Os Baums agora estimam que há 80% de chance de estarem no caminho certo e não são os únicos a ganhar confiança. Ramanujan Hegde, um bioquímico do LMB que estuda proteínas de membrana, está contribuindo para a próxima sétima edição do livro Molecular Biology of the Cell. Ele e seus colegas decidiram que a hipótese Baum substituirá o modelo baseado em fagocitose na edição atual. Mas ainda não há provas, é claro: Hegde tem o cuidado de usar termos incertos como “poderia ter”.

Na verdade, alguns outros, incluindo Gould, dizem que o modelo dos Baums não explica totalmente como essas saliências da membrana poderiam ter evoluído para lâminas, fechado em torno da célula para criar um limite externo completo ou adquirido as características das membranas bacterianas. Para explicar as membranas semelhantes às bactérias, Gould e seus colegas desenvolveram um modelo baseado no fato de que tanto as bactérias de vida livre quanto as mitocôndrias liberam vesículas regularmente. Eles propuseram em 2016 que o proto-eucarioto adquiriu mitocôndrias pela primeira vez – sua teoria não especifica como – que vazou vesículas para a célula. Essas vesículas forneceram os materiais da membrana que a célula eucariótica em evolução usou para construir sua estrutura interna e borda externa. Isso explicaria por que as membranas dos eucariotos se parecem com as bactérias, diz Gould.
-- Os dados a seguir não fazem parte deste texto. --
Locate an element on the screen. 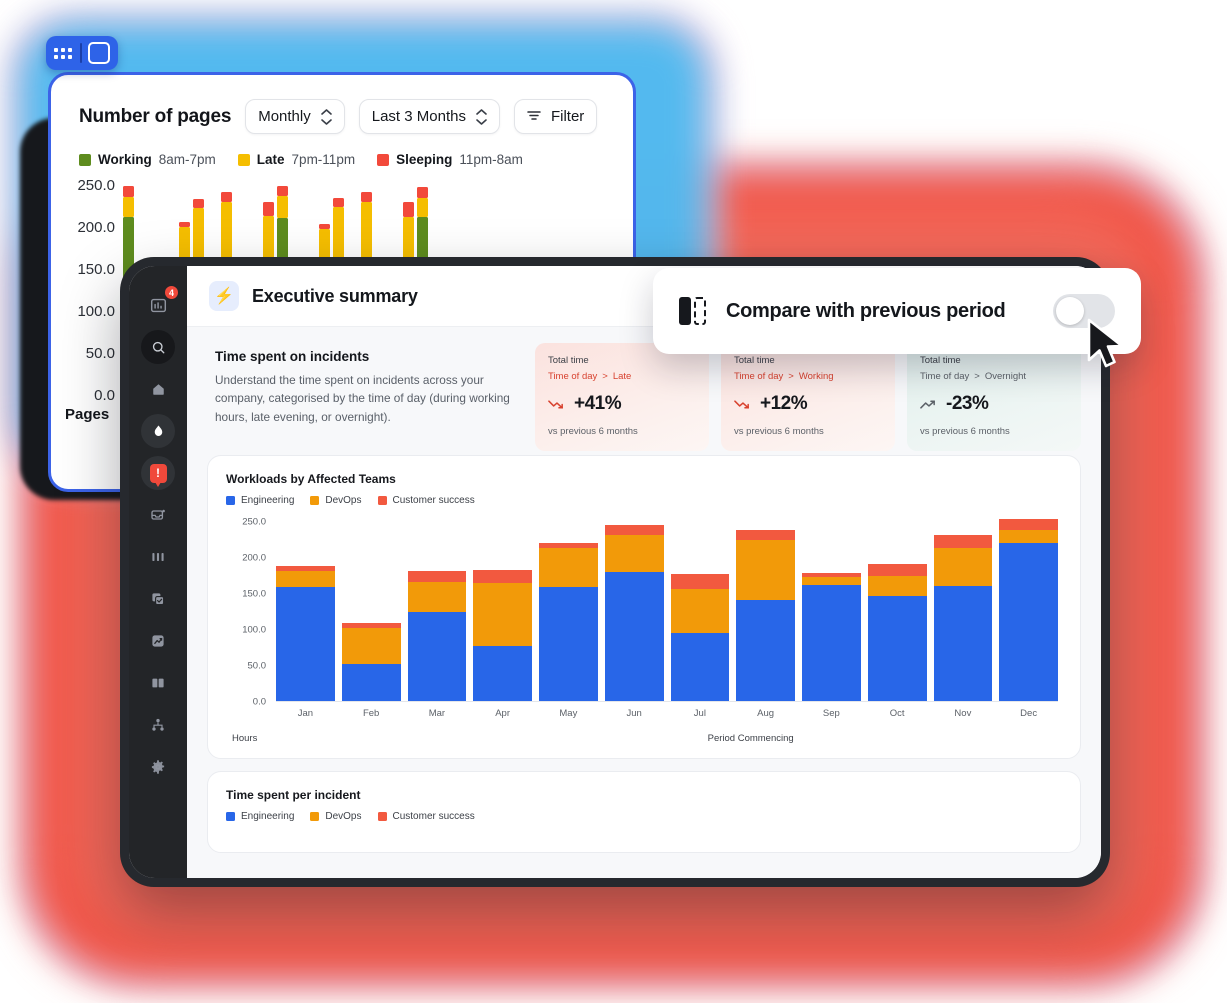 This screenshot has width=1227, height=1003. sidebar-item-settings is located at coordinates (158, 767).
Esses e outros modelos concorrentes podem ser apoiados ou refutados à medida que os pesquisadores continuam a cultivar e estudar arquéias; dezenas de micróbios foram cultivados com sucesso no laboratório. Buzz Baum e seus colaboradores estão investigando a simbiose em arqueas e analisando árvores genealógicas microbianas para testar suas ideias mais detalhadamente. Nobu e seus colegas estão investigando as saliências com mais detalhes e trabalhando em outras arquéias de Asgard.
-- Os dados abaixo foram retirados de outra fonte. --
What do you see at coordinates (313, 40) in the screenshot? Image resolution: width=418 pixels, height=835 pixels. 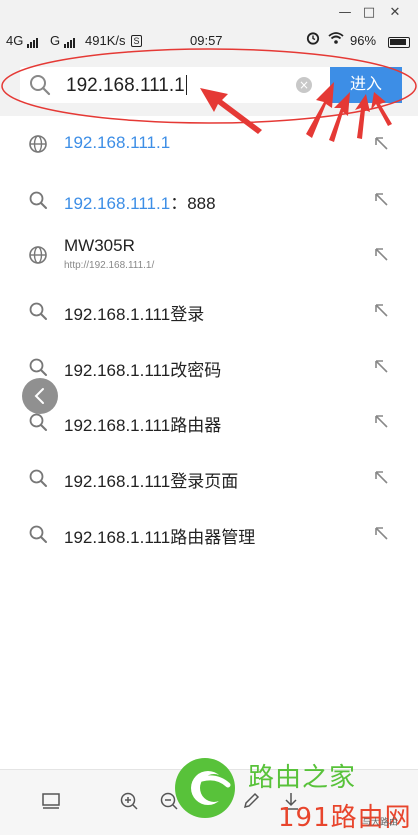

Pode haver mais evidências esperando para serem encontradas. Por exemplo, os Baums prevêem que pode ser possível descobrir eucariotos nos quais as membranas dos tentáculos ainda não se desconectaram da membrana celular externa, correspondendo a um intermediário em sua teoria. O que parece cada vez mais provável, pelo menos, é que devemos nossa existência a uma espécie de história de amor antiga entre um arqueão e uma bactéria. “Somos parte bactérias, parte archaea, parte novas invenções”, diz Buzz Baum. “É melhor juntos.”